Possible Rotation Projects:
- Role of medium chain fatty acid GPCRs in macrophage polarization and profibrotic signaling.
- Macrophage – fibroblast crosstalk in pathological tissue fibrosis (heart failure with preserved ejection fraction model)
- Myeloid trained immunity in heart failure – role of SCFA metabolites butyrate in macrophage trained immunity and HDAC modulation
Cardiovascular disease in CVD is the leading cause of mortality in the world and contributes to 1/3rd of all-cause mortality in the United States. Cardiac fibrosis is a key pathological feature of most cardiovascular diseases. Excessive deposition of extracellular matrix proteins results in adverse cardiac remodeling, loss of compliance and cardiac function, leading to heart failure.

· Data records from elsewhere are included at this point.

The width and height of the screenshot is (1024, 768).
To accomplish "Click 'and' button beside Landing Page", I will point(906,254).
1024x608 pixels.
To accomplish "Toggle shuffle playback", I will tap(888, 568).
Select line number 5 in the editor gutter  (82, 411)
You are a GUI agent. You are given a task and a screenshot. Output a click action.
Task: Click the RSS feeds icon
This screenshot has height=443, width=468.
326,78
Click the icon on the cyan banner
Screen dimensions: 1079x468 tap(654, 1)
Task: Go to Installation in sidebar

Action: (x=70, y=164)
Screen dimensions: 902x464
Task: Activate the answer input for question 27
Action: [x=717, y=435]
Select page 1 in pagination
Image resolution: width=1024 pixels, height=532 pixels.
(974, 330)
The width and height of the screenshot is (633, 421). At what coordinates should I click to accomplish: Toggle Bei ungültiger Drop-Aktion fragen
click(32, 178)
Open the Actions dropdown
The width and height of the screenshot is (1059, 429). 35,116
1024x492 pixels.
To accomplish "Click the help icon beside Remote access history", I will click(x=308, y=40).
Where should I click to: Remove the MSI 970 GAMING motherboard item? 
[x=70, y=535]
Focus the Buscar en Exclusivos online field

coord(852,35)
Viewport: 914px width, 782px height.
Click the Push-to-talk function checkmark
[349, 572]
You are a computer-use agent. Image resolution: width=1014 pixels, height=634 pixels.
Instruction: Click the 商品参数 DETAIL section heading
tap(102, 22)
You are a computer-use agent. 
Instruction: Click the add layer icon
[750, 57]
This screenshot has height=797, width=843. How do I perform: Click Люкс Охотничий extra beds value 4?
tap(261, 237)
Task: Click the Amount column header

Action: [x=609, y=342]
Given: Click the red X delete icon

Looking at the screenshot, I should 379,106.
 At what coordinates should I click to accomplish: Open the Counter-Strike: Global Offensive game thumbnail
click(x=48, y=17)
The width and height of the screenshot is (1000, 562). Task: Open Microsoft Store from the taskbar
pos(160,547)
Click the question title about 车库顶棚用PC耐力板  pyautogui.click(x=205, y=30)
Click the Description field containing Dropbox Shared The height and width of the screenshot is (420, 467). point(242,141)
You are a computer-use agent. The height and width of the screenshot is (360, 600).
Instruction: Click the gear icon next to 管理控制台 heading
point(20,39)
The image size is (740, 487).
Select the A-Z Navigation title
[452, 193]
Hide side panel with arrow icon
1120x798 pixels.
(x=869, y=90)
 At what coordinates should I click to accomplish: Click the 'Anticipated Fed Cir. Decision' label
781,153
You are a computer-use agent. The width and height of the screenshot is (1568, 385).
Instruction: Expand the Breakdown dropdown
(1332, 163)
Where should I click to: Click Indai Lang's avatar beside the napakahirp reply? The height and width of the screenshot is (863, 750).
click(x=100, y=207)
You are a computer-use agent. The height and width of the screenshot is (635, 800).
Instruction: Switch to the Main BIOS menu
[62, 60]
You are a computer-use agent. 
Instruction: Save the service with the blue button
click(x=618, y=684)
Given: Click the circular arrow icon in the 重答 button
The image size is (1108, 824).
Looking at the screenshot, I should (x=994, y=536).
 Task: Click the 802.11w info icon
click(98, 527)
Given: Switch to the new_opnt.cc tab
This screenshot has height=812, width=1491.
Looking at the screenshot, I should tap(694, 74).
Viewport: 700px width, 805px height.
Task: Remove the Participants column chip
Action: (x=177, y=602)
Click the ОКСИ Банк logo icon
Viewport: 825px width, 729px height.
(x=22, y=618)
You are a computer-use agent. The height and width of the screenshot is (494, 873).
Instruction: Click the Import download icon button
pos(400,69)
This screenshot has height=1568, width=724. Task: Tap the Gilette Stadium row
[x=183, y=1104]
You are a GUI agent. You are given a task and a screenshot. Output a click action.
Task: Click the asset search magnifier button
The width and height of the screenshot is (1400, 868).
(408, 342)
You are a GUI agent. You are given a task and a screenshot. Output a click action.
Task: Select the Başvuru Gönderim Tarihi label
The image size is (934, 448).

Macrophages are the primary immune cells in the heart and play a wide variety of roles in cardiac physiology and CVD. In response to environmental stimuli, macrophages can mediate pathological inflammatory processes or reparative tissue remodeling, causing alterations in collagen turnover, cardiomyocyte stiffness and altered cardiac metabolism. My work focuses on macrophage fibroblast paracrine signaling events that mediate cardiac fibrosis in cardiovascular disease. To this end, we study chemosensory GPCRs in macrophages. We are also interested in taking a systems approach to understand inter organ crosstalk and inflammatory signaling in the pathology of heart failure with preserved ejection fraction (HFpEF).